- EXERCISE INSTRUCTIONS -
Each entry in the material below should be reproduced exactly.

- RECORD EXTRACTS -
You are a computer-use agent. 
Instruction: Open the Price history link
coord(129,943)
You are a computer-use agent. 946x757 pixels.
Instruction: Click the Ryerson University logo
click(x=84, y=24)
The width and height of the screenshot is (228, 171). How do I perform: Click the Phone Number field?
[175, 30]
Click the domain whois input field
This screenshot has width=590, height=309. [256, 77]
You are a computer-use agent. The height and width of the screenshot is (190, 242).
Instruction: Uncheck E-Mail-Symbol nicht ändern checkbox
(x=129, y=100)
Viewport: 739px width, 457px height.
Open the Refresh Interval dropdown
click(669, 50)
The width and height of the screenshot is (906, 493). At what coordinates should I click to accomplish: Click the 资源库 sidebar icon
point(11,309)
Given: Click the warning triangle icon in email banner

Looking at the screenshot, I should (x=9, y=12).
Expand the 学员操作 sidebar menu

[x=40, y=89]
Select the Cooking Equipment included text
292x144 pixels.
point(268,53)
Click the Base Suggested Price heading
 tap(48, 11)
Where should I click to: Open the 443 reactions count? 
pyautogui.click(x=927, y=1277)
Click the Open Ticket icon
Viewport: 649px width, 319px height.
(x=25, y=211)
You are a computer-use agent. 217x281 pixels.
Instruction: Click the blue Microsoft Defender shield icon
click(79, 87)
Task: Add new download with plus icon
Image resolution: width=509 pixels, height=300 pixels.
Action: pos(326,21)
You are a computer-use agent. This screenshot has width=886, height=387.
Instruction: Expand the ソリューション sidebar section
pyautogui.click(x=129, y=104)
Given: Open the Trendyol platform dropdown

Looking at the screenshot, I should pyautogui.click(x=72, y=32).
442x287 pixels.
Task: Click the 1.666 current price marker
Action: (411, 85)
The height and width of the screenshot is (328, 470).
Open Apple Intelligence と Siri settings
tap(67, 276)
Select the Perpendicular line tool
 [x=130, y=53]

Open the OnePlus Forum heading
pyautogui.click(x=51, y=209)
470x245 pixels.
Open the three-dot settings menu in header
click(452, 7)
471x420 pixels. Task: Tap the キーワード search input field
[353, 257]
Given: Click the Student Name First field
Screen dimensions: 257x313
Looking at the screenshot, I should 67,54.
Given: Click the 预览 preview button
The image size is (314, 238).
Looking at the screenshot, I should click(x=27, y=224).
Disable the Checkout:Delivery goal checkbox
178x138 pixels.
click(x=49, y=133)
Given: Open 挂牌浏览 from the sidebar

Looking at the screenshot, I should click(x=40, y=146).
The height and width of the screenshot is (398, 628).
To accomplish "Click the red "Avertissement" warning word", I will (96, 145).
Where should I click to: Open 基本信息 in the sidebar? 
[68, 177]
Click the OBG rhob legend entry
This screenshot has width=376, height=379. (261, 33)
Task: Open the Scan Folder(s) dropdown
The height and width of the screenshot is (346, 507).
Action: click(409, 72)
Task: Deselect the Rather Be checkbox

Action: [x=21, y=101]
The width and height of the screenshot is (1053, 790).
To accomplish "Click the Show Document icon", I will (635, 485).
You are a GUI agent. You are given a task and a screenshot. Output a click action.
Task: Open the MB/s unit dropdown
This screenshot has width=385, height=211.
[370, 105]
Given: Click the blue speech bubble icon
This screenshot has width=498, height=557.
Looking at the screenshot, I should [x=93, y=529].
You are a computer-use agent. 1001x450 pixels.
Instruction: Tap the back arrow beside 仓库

- WRITTEN ANSWER -
You are a computer-use agent. 
Instruction: Open the Price history link
coord(129,943)
You are a computer-use agent. 946x757 pixels.
Instruction: Click the Ryerson University logo
click(x=84, y=24)
The width and height of the screenshot is (228, 171). How do I perform: Click the Phone Number field?
[175, 30]
Click the domain whois input field
This screenshot has width=590, height=309. [256, 77]
You are a computer-use agent. The height and width of the screenshot is (190, 242).
Instruction: Uncheck E-Mail-Symbol nicht ändern checkbox
(x=129, y=100)
Viewport: 739px width, 457px height.
Open the Refresh Interval dropdown
click(669, 50)
The width and height of the screenshot is (906, 493). At what coordinates should I click to accomplish: Click the 资源库 sidebar icon
point(11,309)
Given: Click the warning triangle icon in email banner

Looking at the screenshot, I should (x=9, y=12).
Expand the 学员操作 sidebar menu

[x=40, y=89]
Select the Cooking Equipment included text
292x144 pixels.
point(268,53)
Click the Base Suggested Price heading
 tap(48, 11)
Where should I click to: Open the 443 reactions count? 
pyautogui.click(x=927, y=1277)
Click the Open Ticket icon
Viewport: 649px width, 319px height.
(x=25, y=211)
You are a computer-use agent. 217x281 pixels.
Instruction: Click the blue Microsoft Defender shield icon
click(79, 87)
Task: Add new download with plus icon
Image resolution: width=509 pixels, height=300 pixels.
Action: pos(326,21)
You are a computer-use agent. This screenshot has width=886, height=387.
Instruction: Expand the ソリューション sidebar section
pyautogui.click(x=129, y=104)
Given: Open the Trendyol platform dropdown

Looking at the screenshot, I should pyautogui.click(x=72, y=32).
442x287 pixels.
Task: Click the 1.666 current price marker
Action: (411, 85)
The height and width of the screenshot is (328, 470).
Open Apple Intelligence と Siri settings
tap(67, 276)
Select the Perpendicular line tool
 [x=130, y=53]

Open the OnePlus Forum heading
pyautogui.click(x=51, y=209)
470x245 pixels.
Open the three-dot settings menu in header
click(452, 7)
471x420 pixels. Task: Tap the キーワード search input field
[353, 257]
Given: Click the Student Name First field
Screen dimensions: 257x313
Looking at the screenshot, I should 67,54.
Given: Click the 预览 preview button
The image size is (314, 238).
Looking at the screenshot, I should click(x=27, y=224).
Disable the Checkout:Delivery goal checkbox
178x138 pixels.
click(x=49, y=133)
Given: Open 挂牌浏览 from the sidebar

Looking at the screenshot, I should click(x=40, y=146).
The height and width of the screenshot is (398, 628).
To accomplish "Click the red "Avertissement" warning word", I will (96, 145).
Where should I click to: Open 基本信息 in the sidebar? 
[68, 177]
Click the OBG rhob legend entry
This screenshot has width=376, height=379. (261, 33)
Task: Open the Scan Folder(s) dropdown
The height and width of the screenshot is (346, 507).
Action: click(409, 72)
Task: Deselect the Rather Be checkbox

Action: [x=21, y=101]
The width and height of the screenshot is (1053, 790).
To accomplish "Click the Show Document icon", I will (635, 485).
You are a GUI agent. You are given a task and a screenshot. Output a click action.
Task: Open the MB/s unit dropdown
This screenshot has width=385, height=211.
[370, 105]
Given: Click the blue speech bubble icon
This screenshot has width=498, height=557.
Looking at the screenshot, I should [x=93, y=529].
You are a computer-use agent. 1001x450 pixels.
Instruction: Tap the back arrow beside 仓库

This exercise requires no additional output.